We hold that there was a sufficient showing of a meritorious defense.
A more serious question is presented to us in relation to excusable neglect. The Darts promptly took all steps necessary to protect their interests. Their attorney promptly entered their appearance by an appropriate motion even though the motion was not favorably considered as to Mrs. Dart. Some of the matters ultimately urged as a defense to the claim of the Bank were urged in relation to the cross-claim which the Greens filed against the Darts. Busy lawyers do not in all instances initially take the appropriate steps and, at times, one pleading can be mistaken for another.

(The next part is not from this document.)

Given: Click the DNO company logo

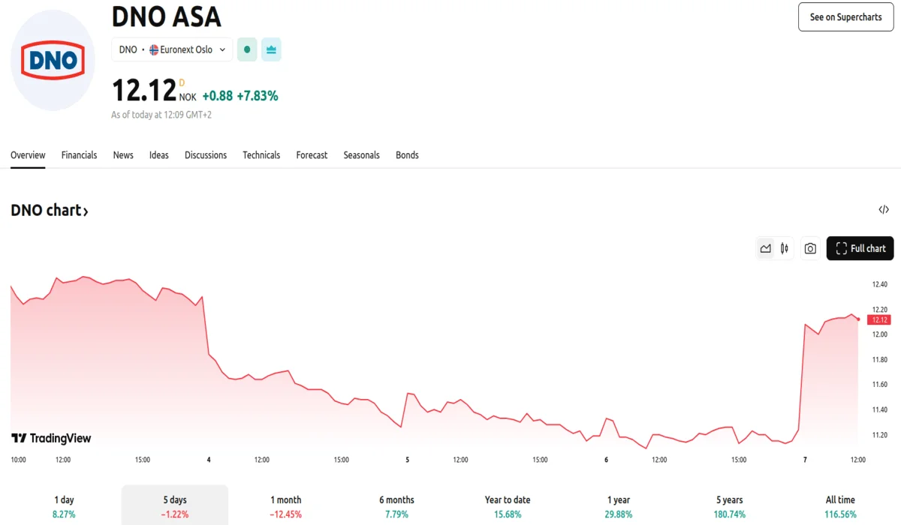Looking at the screenshot, I should click(53, 61).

In Wilshire Mortgage, the Supreme Court recognized that:
“Motions to set aside default judgments arise only in situations of rush and confusion. Counsel are not required to submit perfect pleadings immediately. Huff v. Flynn, supra.”
In our overall evaluation of this case we conclude that it was error to deny the last amended motion to vacate the judgment and its default.

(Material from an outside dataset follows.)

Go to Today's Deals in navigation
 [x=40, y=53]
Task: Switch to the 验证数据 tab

This cause is reversed and remanded for further proceedings consistent with this opinion.
CAMERON, C.J., and LAURENS L. HENDERSON, Superior Court Judge, concur.
NOTE: Judge FRANCIS J. DONOFRIO having requested that he be relieved from the consideration of this matter, Superior Court Judge LAURENS L. HENDERSON was called to sit in his stead and participate in the determination of this cause.